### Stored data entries
--- START ---

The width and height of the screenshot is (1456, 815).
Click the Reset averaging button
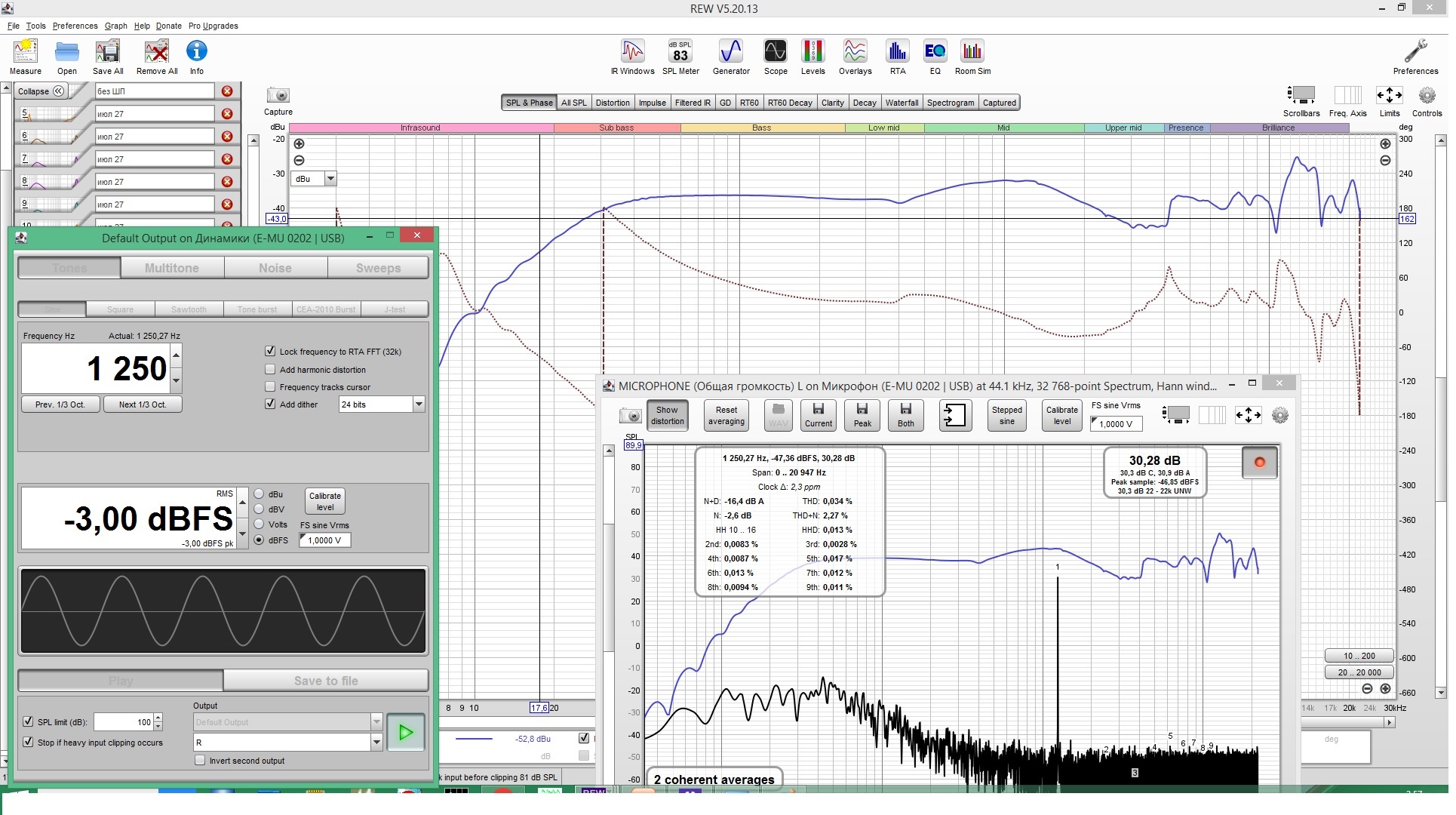726,416
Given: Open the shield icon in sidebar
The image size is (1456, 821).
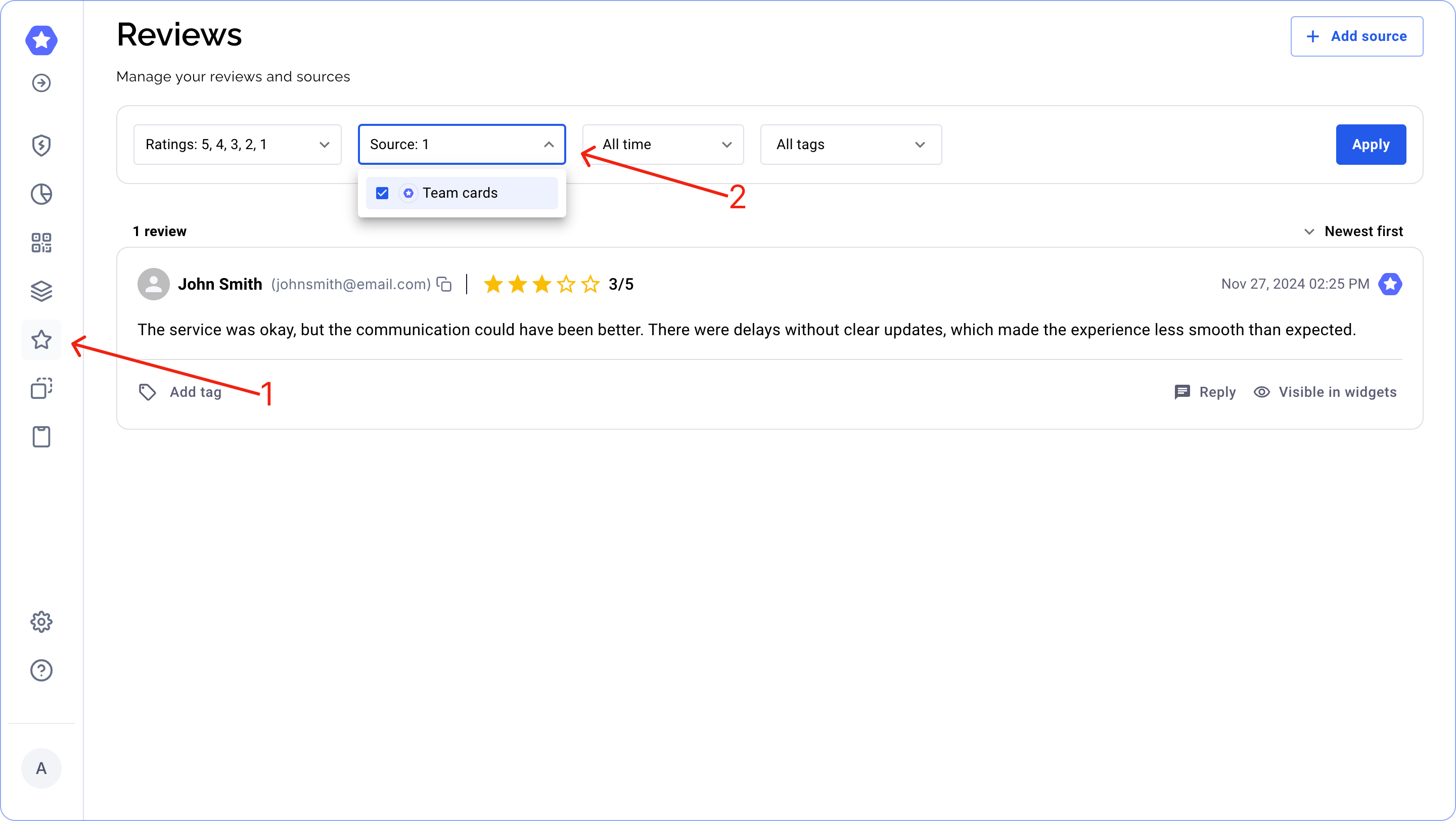Looking at the screenshot, I should click(x=41, y=145).
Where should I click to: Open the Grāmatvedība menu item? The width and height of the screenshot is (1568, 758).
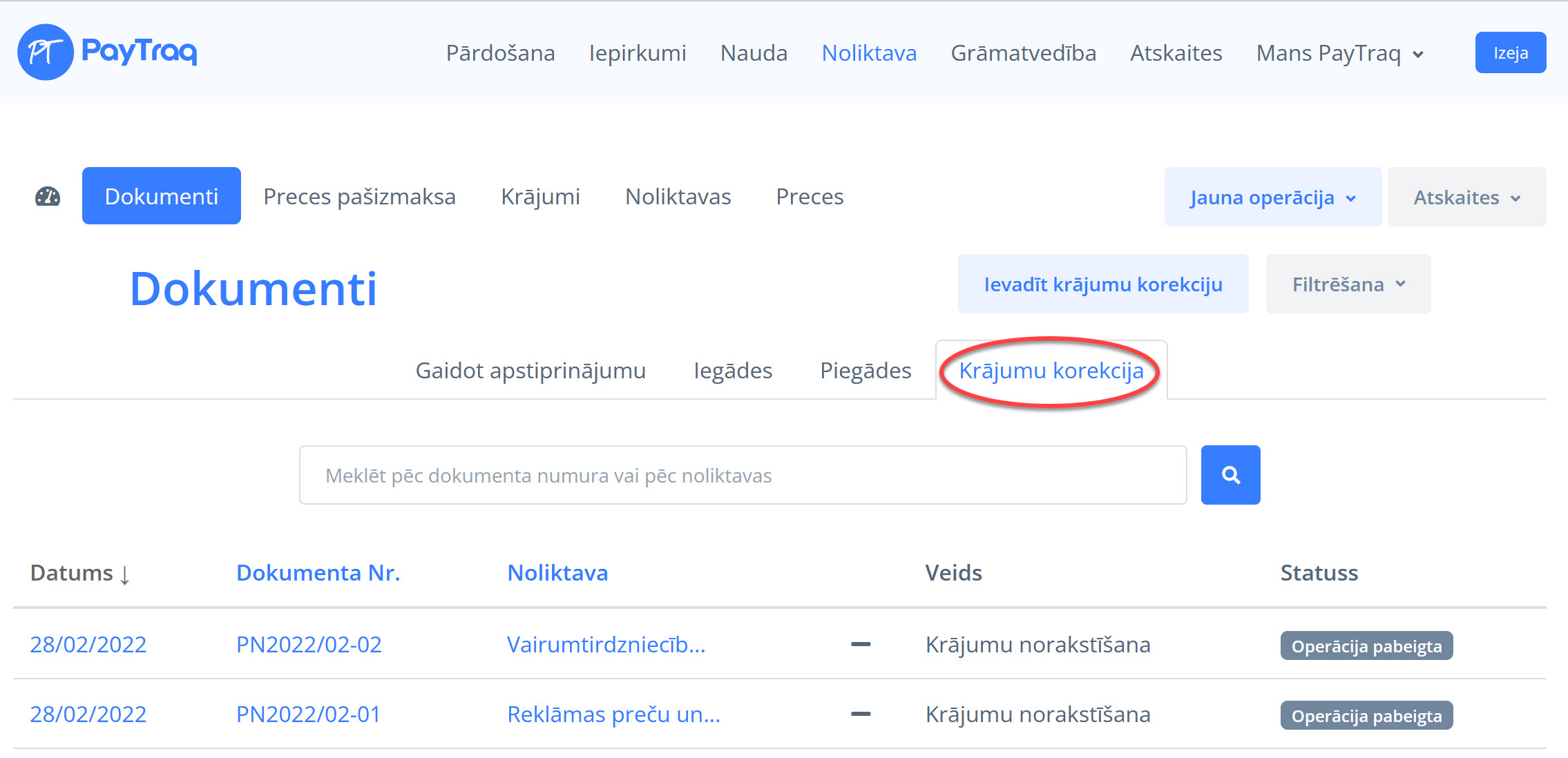1023,53
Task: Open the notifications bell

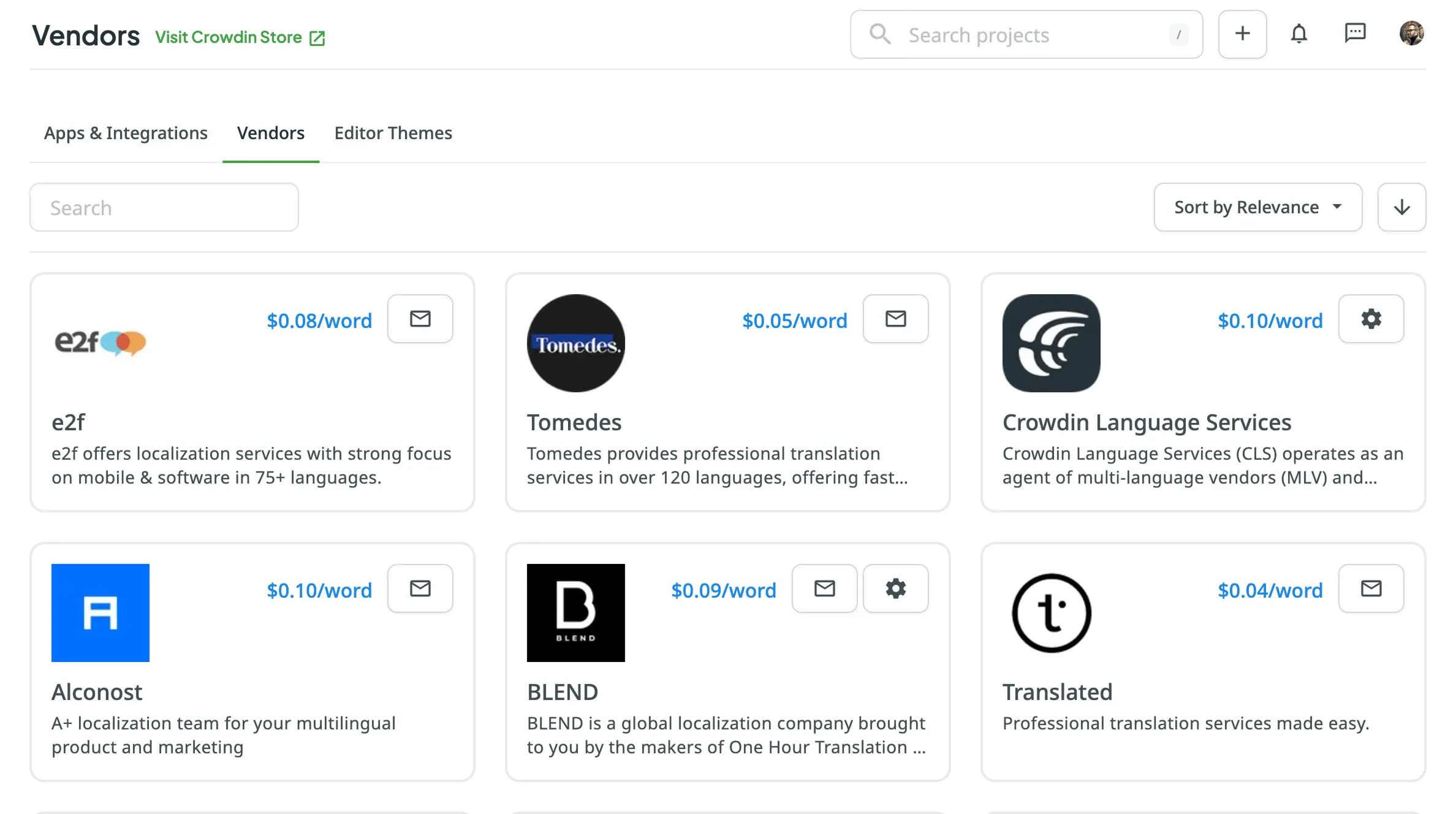Action: point(1299,34)
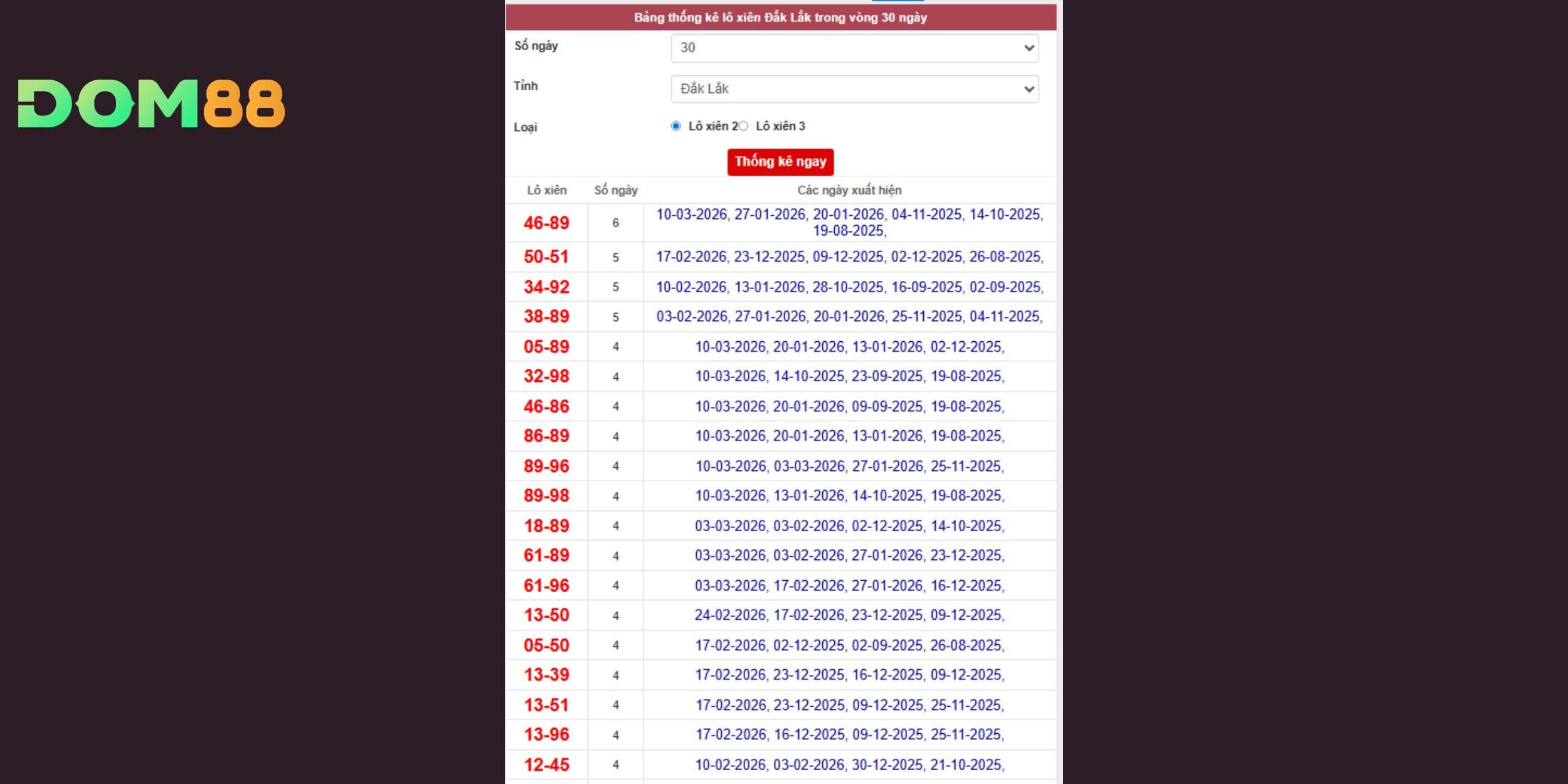This screenshot has width=1568, height=784.
Task: Open date 17-02-2026 in the 50-51 row
Action: 691,257
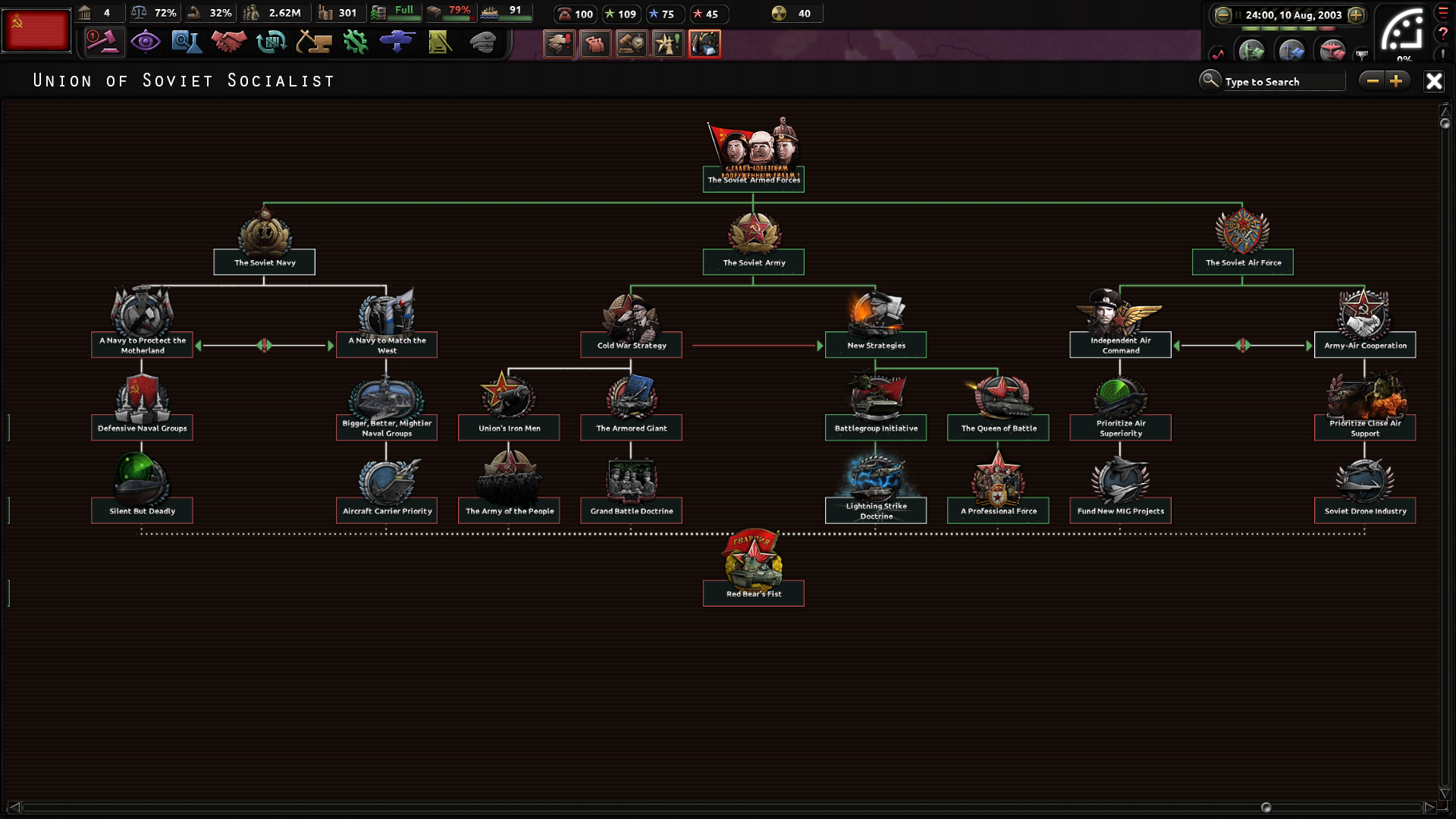
Task: Select The Soviet Navy focus
Action: pos(264,262)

--- END ---

### PROBLEM TO SOLVE
Would you please write out the entries in full, exactly as they read, but without pictures?

### RESPONSE BELOW
The width and height of the screenshot is (1456, 815).
Click the Reset averaging button
726,416
Given: Open the shield icon in sidebar
The image size is (1456, 821).
Looking at the screenshot, I should click(x=41, y=145).
Where should I click to: Open the Grāmatvedība menu item? The width and height of the screenshot is (1568, 758).
1023,53
Task: Open the notifications bell

Action: point(1299,34)
This screenshot has width=1568, height=784.
Task: Open date 17-02-2026 in the 50-51 row
Action: 691,257
Task: Select The Soviet Navy focus
Action: pos(264,262)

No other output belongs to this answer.